> SET PROBLEM: Arrange each line of the data below as an item in a numbered list, omitting blank lines and leaving the pictures out.

> INPUT ROWS:
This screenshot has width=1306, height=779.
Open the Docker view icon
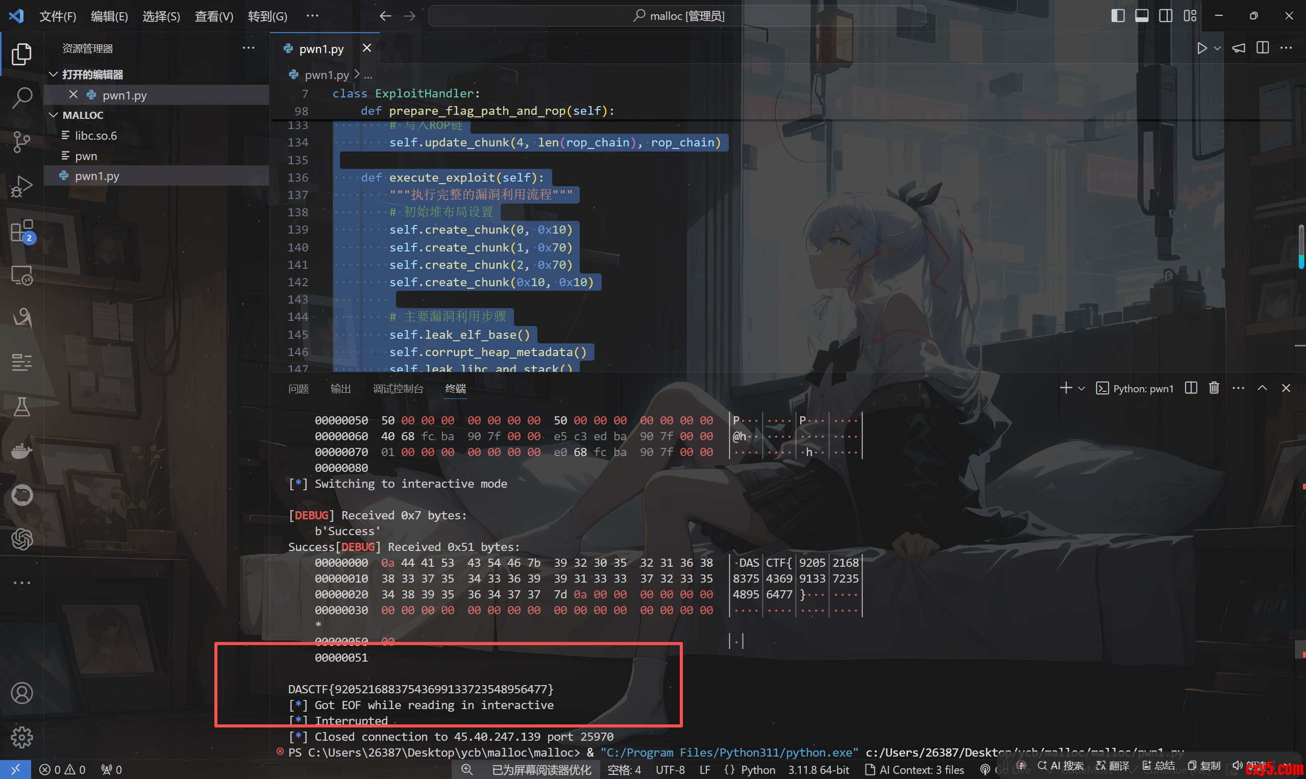(22, 450)
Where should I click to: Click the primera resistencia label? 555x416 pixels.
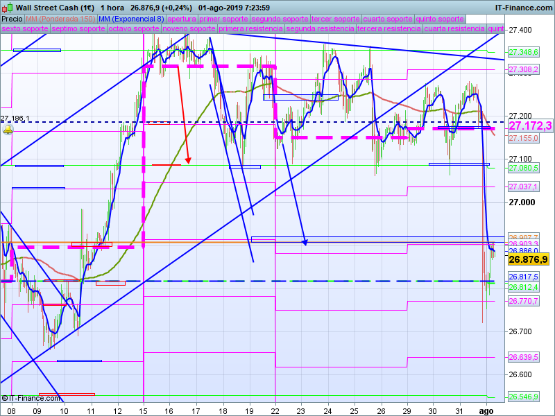[x=250, y=29]
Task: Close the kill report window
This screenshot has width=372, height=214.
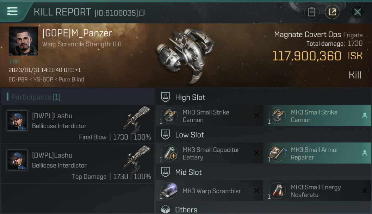Action: point(357,12)
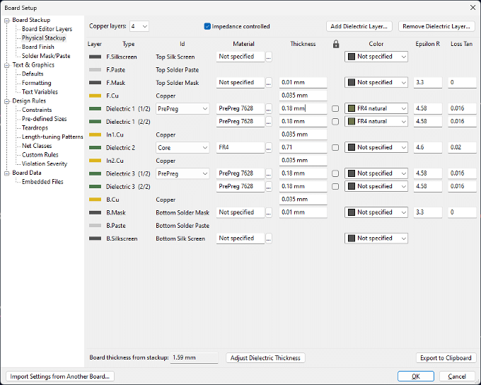Open F.Mask color selection dropdown
This screenshot has height=385, width=481.
click(x=376, y=83)
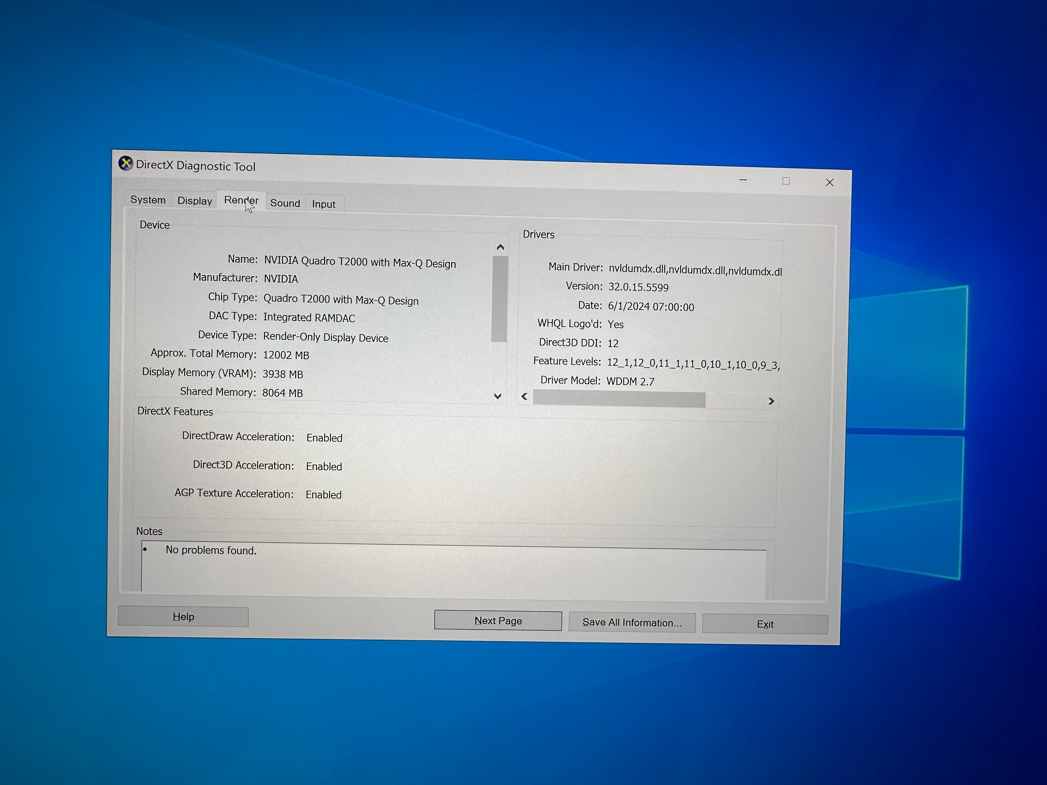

> TASK RESPONSE:
1. This screenshot has width=1306, height=779.
2. Open the Docker view icon
3. (22, 450)
4. Where should I click to: Click the primera resistencia label? 555x416 pixels.
5. [x=250, y=29]
6. Task: Close the kill report window
7. This screenshot has width=372, height=214.
8. Action: point(357,12)
9. Open F.Mask color selection dropdown
10. This screenshot has height=385, width=481.
11. click(x=376, y=83)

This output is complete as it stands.